Éditorial: Un enthousiasme critique
Il est «tout à fait possible d’être à la fois autocritique et passionné» au sujet des expéditions scientifiques, écrit Florian Fisch, codirecteur de la rédaction d’Horizons.

Le même principe vaut pour les missions potentielles sur Mars: il est possible de les questionner de façon critique tout en étant enthousiaste quant aux possibilités techniques. Sur la photo, deux chercheurs s'entraînent à l'isolement relatif dans un désert du sud de l'Utah. | Photo: Vera Hartmann
La conquête de la Lune, le voyage d’Alexander von Humboldt aux Amériques et même l’échec de la traversée de l’Antarctique par Shackleton fascinent toujours. La proposition de ma collègue de prendre les expéditions scientifiques comme thème principal d’Horizons a donc immédiatement suscité l’enthousiasme. Des individus s’aventurant dans des contrées inconnues pour faire progresser la connaissance: voilà qui correspond à l’essence même de la recherche. En même temps, ces entreprises invitent à de merveilleux voyages intérieurs.
Mais la dure réalité a vite rattrapé la rédaction. Nous étions dépassés: sur quoi fallait-il se focaliser parmi tous ces sujets passionnants? Et surtout: quelle place accorder aux effets négatifs du colonialisme? J’ai proposé de concentrer cet aspect au sein d’un seul article afin de ne pas gâcher ces récits inspirants par une autocritique excessive. Des collègues ont toutefois insisté sur le fait que le journalisme devait toujours rester critique et qu’il fallait prendre en compte les aspects négatifs des expéditions partout.

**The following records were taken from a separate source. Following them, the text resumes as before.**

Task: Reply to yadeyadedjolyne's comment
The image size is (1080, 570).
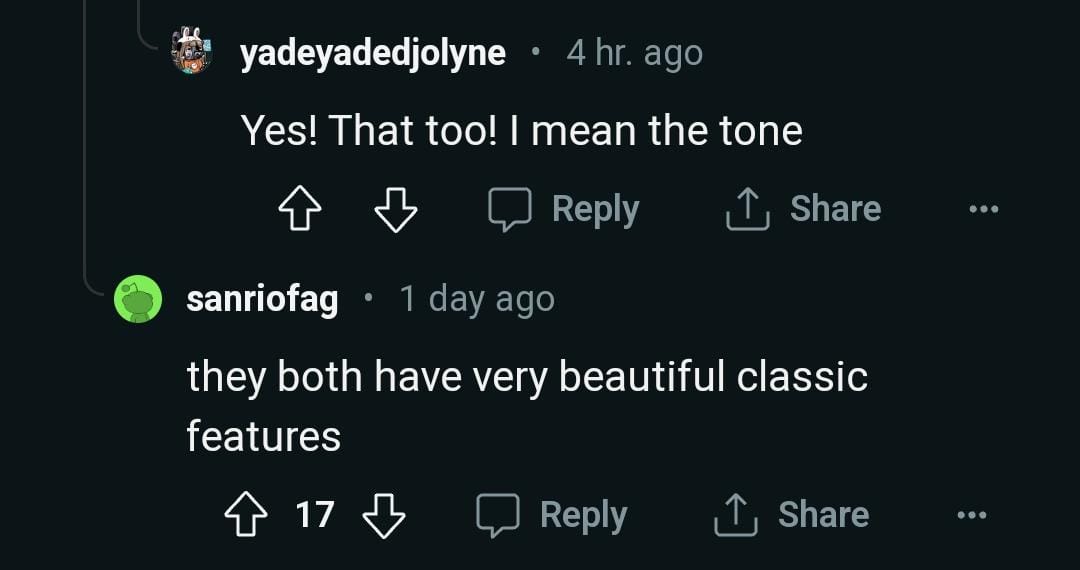Action: (x=563, y=209)
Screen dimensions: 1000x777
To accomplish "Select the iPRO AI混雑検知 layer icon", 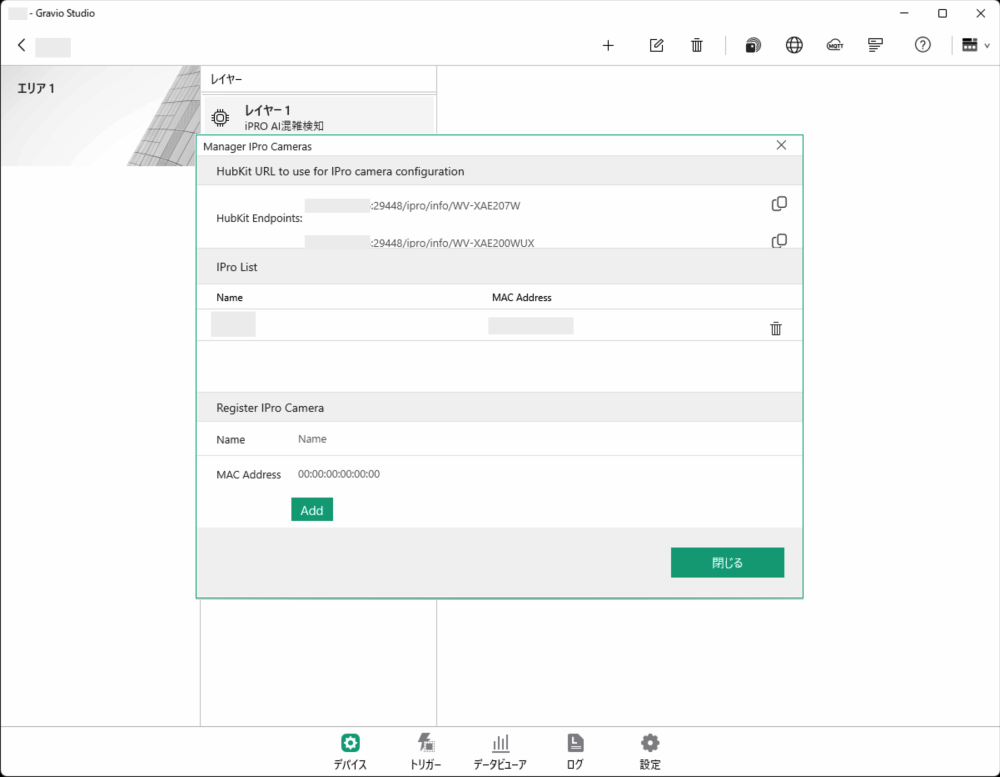I will click(x=220, y=117).
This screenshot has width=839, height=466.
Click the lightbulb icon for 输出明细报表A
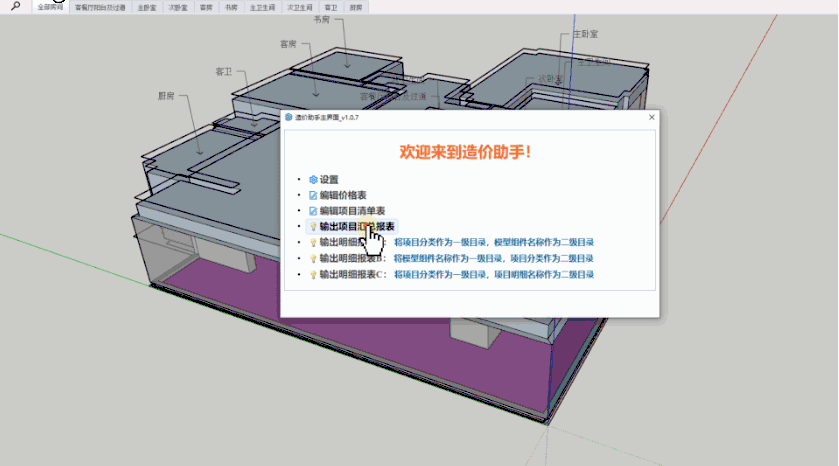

Vous tenez le résultat de nos discussions entre les mains. Mes doutes se sont envolés. On peut très bien être à la fois auto-critique et passionné, montre Sarah-Lan Mathez-Stiefel, une ethnologue qui étudie les impacts des régimes fonciers au Pérou en collaboration avec des populations indigènes: «On reste toujours une étrangère. Néanmoins, une telle rencontre peut être une bonne expérience pour les deux parties.»
Même en examinant les zones d’ombre, des lueurs apparaissent. Comme, au XIXe siècle, la défiance des frères Schlagintweit face aux conventions de l’époque dans les récits de leur voyage dans l’Himalaya: ils rendent justice au travail de leurs aides, ce qui leur vaut les railleries de la presse. Et on découvre l’entomologiste Maria Merian, dont le parcours apparaît aujourd’hui bien ambivalent. Elle s’aventure vers 1700 dans la jungle du Suriname, à la fois avec une audace et une émancipation remarquables, mais en s’adjoignant au passage des esclaves comme si de rien n’était.
Maintenant, à vous de juger! Découvrez notre approche et dites-nous si nous avons trouvé le bon équilibre.